Task instructions:
1. Answer these about the text on Chamorro and the Sandinistas:
(a) What was the negotiation process President Chamorro tried last October called?
(b) What did the pact between the government and the Sandinista labor unions ban, and for how long?
(c) How many stable private-sector jobs do economists at the Central Institute for Business Management estimate are lost for every Sandinista state employee paid out of the deficit?
2. Could you carry the text on Chamorro and the Sandinistas forward from its last sentence?

Excerpt provided:
****************************************

For her part, President Chamorro last October tried to include more extreme elements of both the her alliance and the Sandinista movement in a negotiation process called concertation. But the independent labor unions and a business association that supported Chamorro failed to agree to the pact between the government and the Sandinista labor unions banning layoffs or strikes during the following six months.

As a result, the most alienated sector is the most hard-line element in Chamorro's alliance. Its members feel that the president has been unable to solve the economic crisis resulting from the Sandinista monopoly over state jobs, creating Latin America's largest budget deficit. Economists at the Central Institute for Business Management estimate that four stable private-sector jobs are lost for every Sandinista state employee paid out of the deficit.

****************************************

Material:
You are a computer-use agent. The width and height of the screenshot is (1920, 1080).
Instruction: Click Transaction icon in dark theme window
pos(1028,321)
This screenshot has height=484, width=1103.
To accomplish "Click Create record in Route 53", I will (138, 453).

****************************************

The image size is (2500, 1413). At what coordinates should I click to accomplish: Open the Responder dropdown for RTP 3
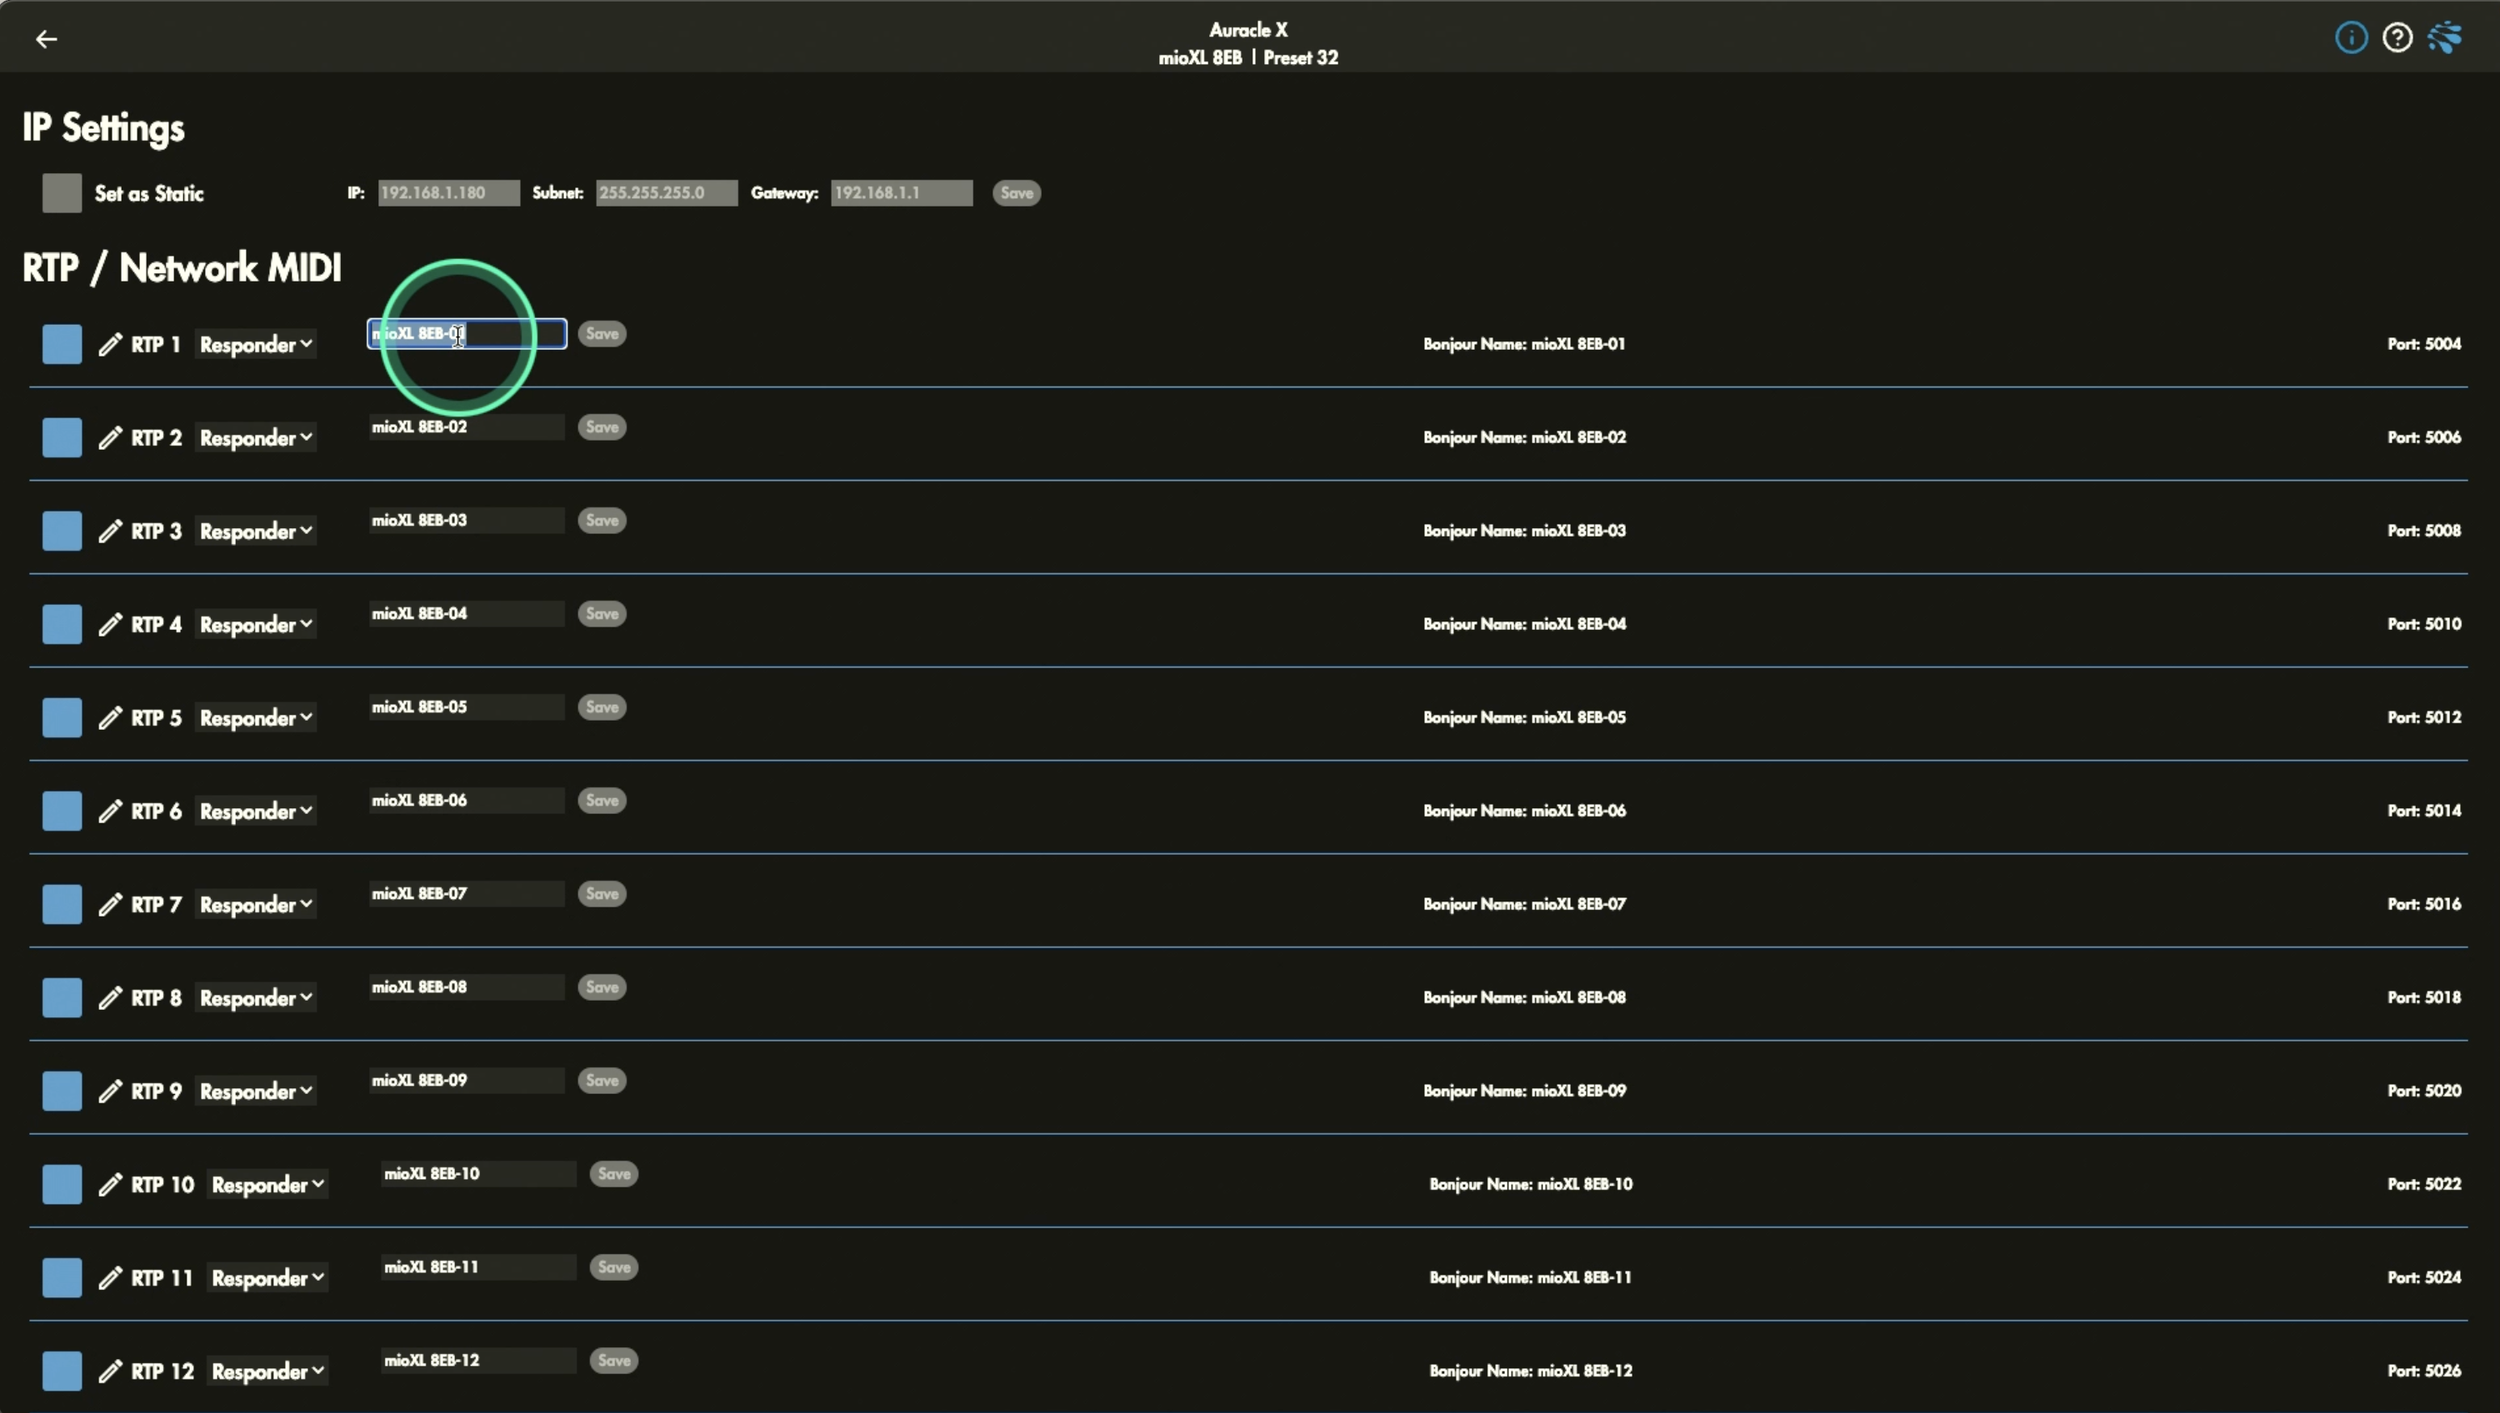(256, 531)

****************************************

In response:
1.
(a) Concertation.
(b) Layoffs or strikes, during the following six months.
(c) Four.

2.
Chamorro's fiscal policy defies the economic law that no country can live beyond its means. The US has an enormous deficit as well, but, unlike Nicaragua, it has foreign lenders to finance it. At least two studies by outside economists from the US and Colombia have advised Chamorro to cut the deficit, but to no avail. Now the president has a Costa Rican team that presumably will repeat the same message: Stop printing money!

Nicaragua can expect more courage from its leader. Chamorro needs to find a negotiated way to lay off tens of thousands of Sandinista employees. If they choose to strike without negotiating or voting, as required by law, Chamorro should insist that the Sandinista military arrest them, as she refused to order them to do last May and July. Otherwise President Chamorro will be long remembered for bringing Nicaragua peace, but losing its democracy to a failure of political and economic discipline.